I currently have a 24 inch iMac 2.4ghz Core 2 w 4 gigs of ram and an HD Radeon 2600 w 256k ram. I am looking at getting a refurb Mac Pro. My questions are:
1. What are the differences between the Westmere and the Nehalem processors. Is there a reason to get one over the other?
2. How many cores? Is a quad core system enough or would a person be better off spending the extra money on an 8 core system?
3. Graphics card. Would you be better off upgrading the graphics card rather than going from a quad to an 8 core system?

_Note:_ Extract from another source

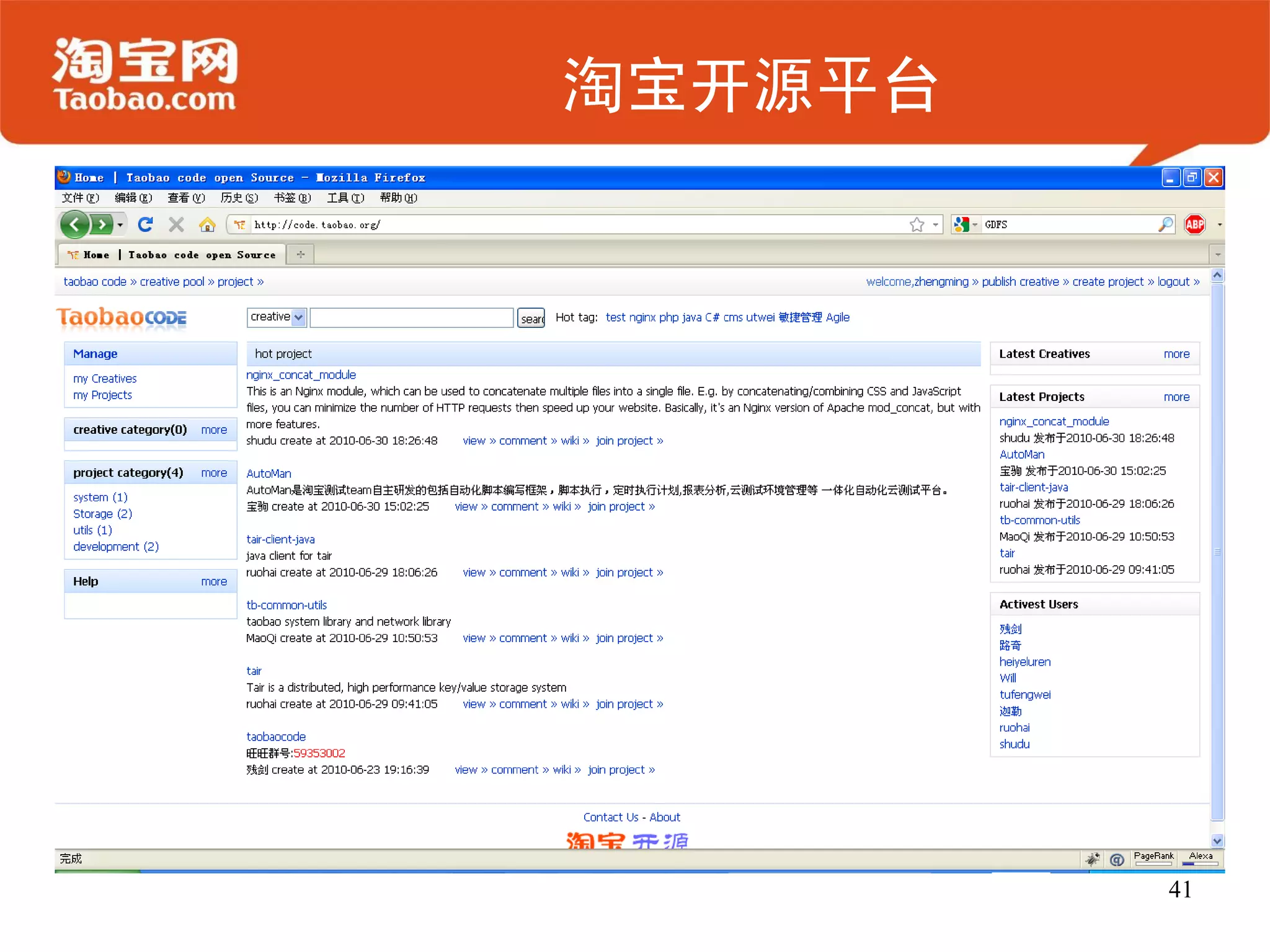Image resolution: width=1270 pixels, height=952 pixels.
Task: Bookmark page with the star icon
Action: [917, 224]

I would like a system that would be fast enough that I would not feel the need to upgrade for at least 4-5 years. I'm pretty happy with the iMac I have had for the past three years, but would like something that is easier for the user to upgrade, as the Mac Pro is. Just want to make sure I spend enough but not more than necessary.

Thanks.
 
1. What are the differences between the Westmere and the Nehalem processors. Is there a reason to get one over the other?

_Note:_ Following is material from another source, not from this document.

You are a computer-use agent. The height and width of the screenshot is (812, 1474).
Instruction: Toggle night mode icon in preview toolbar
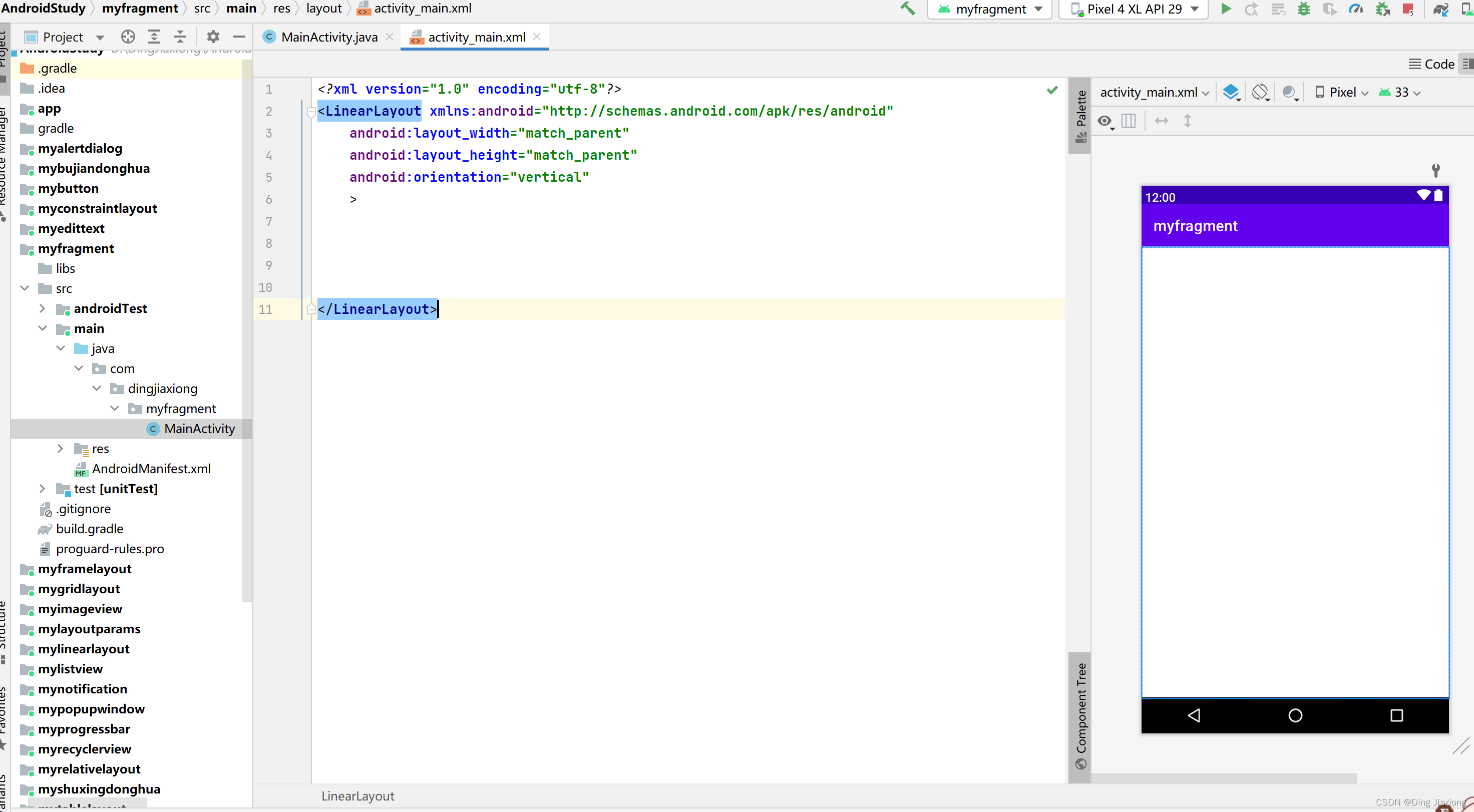click(x=1289, y=92)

Westmere is a small update to Nehalem, like Penryn and Santa Rosa with Core 2 CPUs. there's no point worrying about which one it has. all 2010 Mac Pros will take Westmere CPUs if you want to swap processors.

2. How many cores? Is a quad core system enough or would a person be better off spending the extra money on an 8 core system?

4 cores is enough. going for 8 only really pays off if you do a lot of rendering or video editing...6 cores gets you the best of both worlds, if you have that kind of money.

3. Graphics card. Would you be better off upgrading the graphics card rather than going from a quad to an 8 core system?

nope. the heaviest GPU user for you is probably Aperture, which doesn't require that much. it mostly just wants VRAM.